1.3. The two primary functions of business: innovation + marketing
"Because the purpose of business is to create a customer, the business enterprise has two--and only two--basic functions: marketing and innovation. Marketing and innovation produce results; all the rest are costs. Marketing is the distinguishing, unique function of the business." - Peter Drucker
When Drucker formulated that the purpose of business is to create a customer, he concluded that the result of this purpose is that there are only two primary functions of business: innovation and marketing. Innovation and marketing are two equally important functions that need to be addressed from day one.
Let's expand and clarify what Peter Drucker means by two primary functions. Under innovation, we can put engineering, product design, product management, R&D, and every other business function that touches product and services production and support.
Marketing includes sales, marketing, communication, PR, customer success, and other functions related to acquiring and keeping customers.
To paint the full picture of how businesses operate, it's worth mentioning the third pillar of every business — operations.
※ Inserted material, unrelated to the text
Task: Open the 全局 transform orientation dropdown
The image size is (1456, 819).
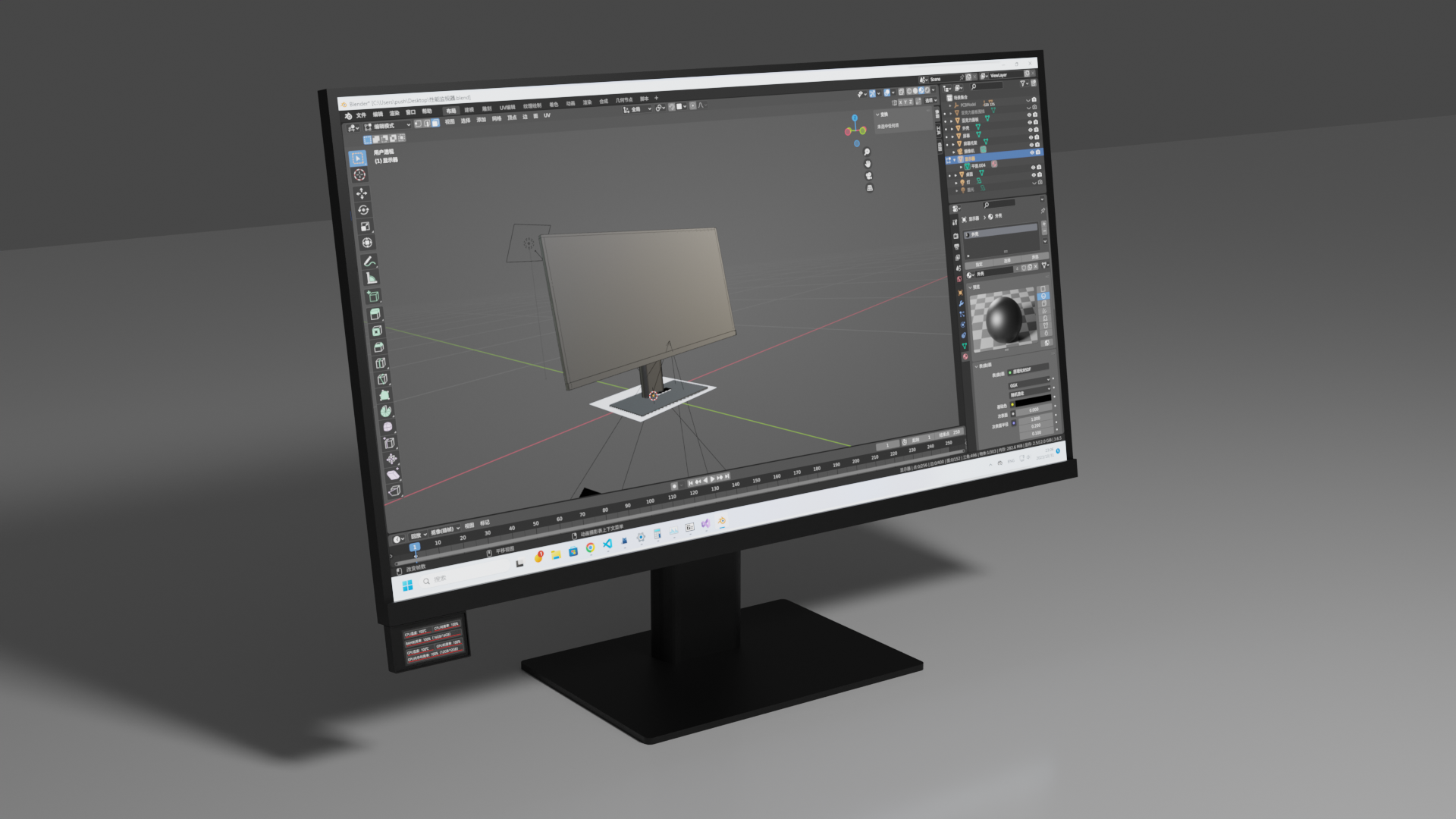Action: (x=637, y=109)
Operational functions include all the areas of business that cover basic services that keep the business running, such as accounting, finance, HR, and administration.
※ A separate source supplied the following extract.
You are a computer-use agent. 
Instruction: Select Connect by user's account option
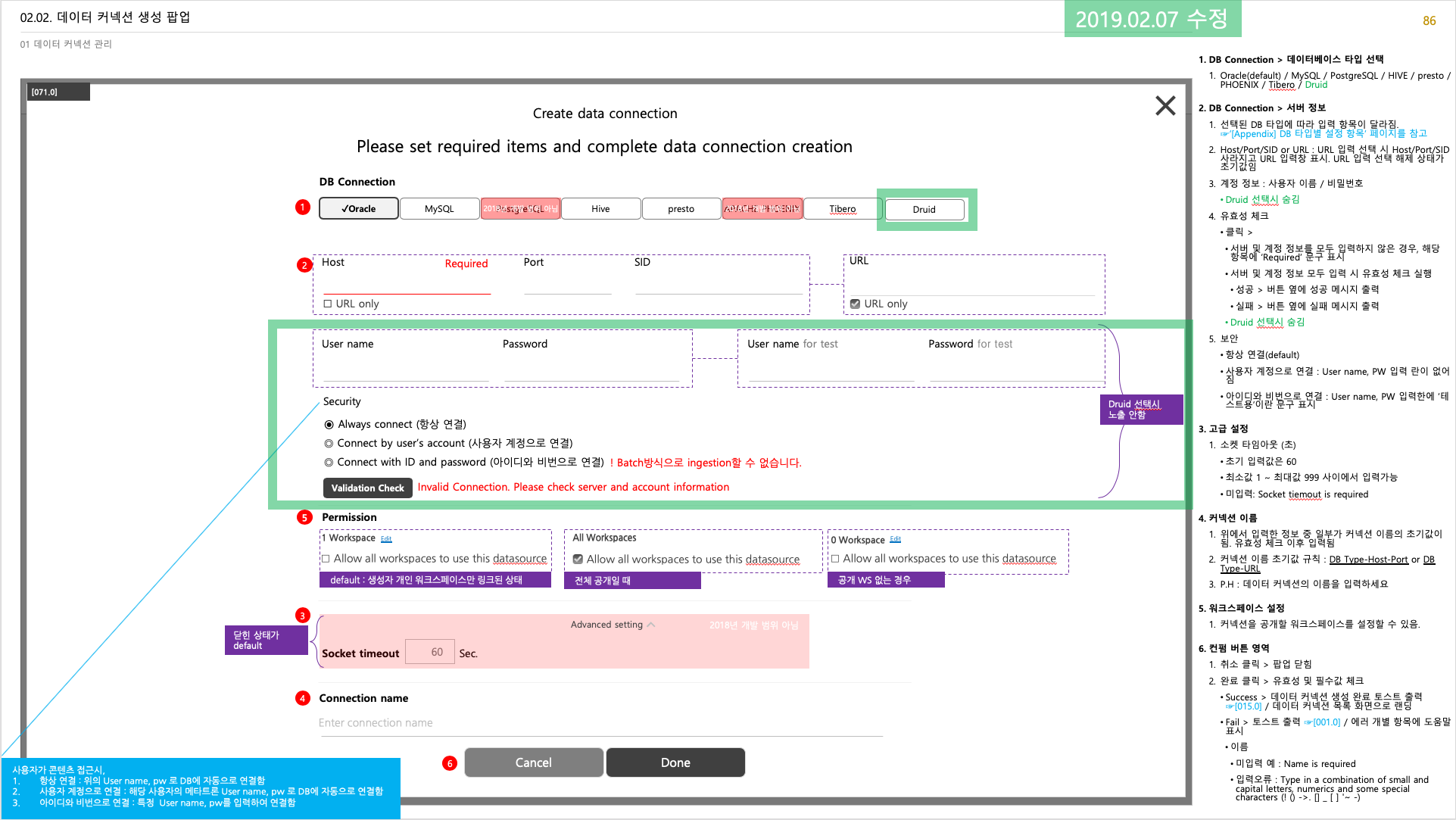point(329,444)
- Innovation: Engineering, Product design, Product management, R&D
- Marketing: Sales, Marketing, Communications, PR, Customer Success and Support
- Operations: Accounting, Finance, HR
Marketing doesn't come after you innovate or launch a product. Marketing starts on day zero. "We have a great product. It's working and valuable. We just need marketing for people to find us." is flawed logic. Unfortunately, I can't tell you how many times over the years I’ve heard founders say something along the lines of, We have a great product and customers love us — now we just need some good marketing.” These founders imagine a great marketer as a magician who comes in and the money starts flowing down from the ceiling. That's what many founders and executives think. Often these executives went through two, three, sometimes four VPs of Marketing in just a couple of years. They don't understand how marketing works and that's why they create wrong goals and incentives for marketing leaders.
One of the goals of this book is to explain marketing to founders and C-level executives. They will hire better candidates, they will understand how to set proper goals, and how to see marketing as a core function of their business.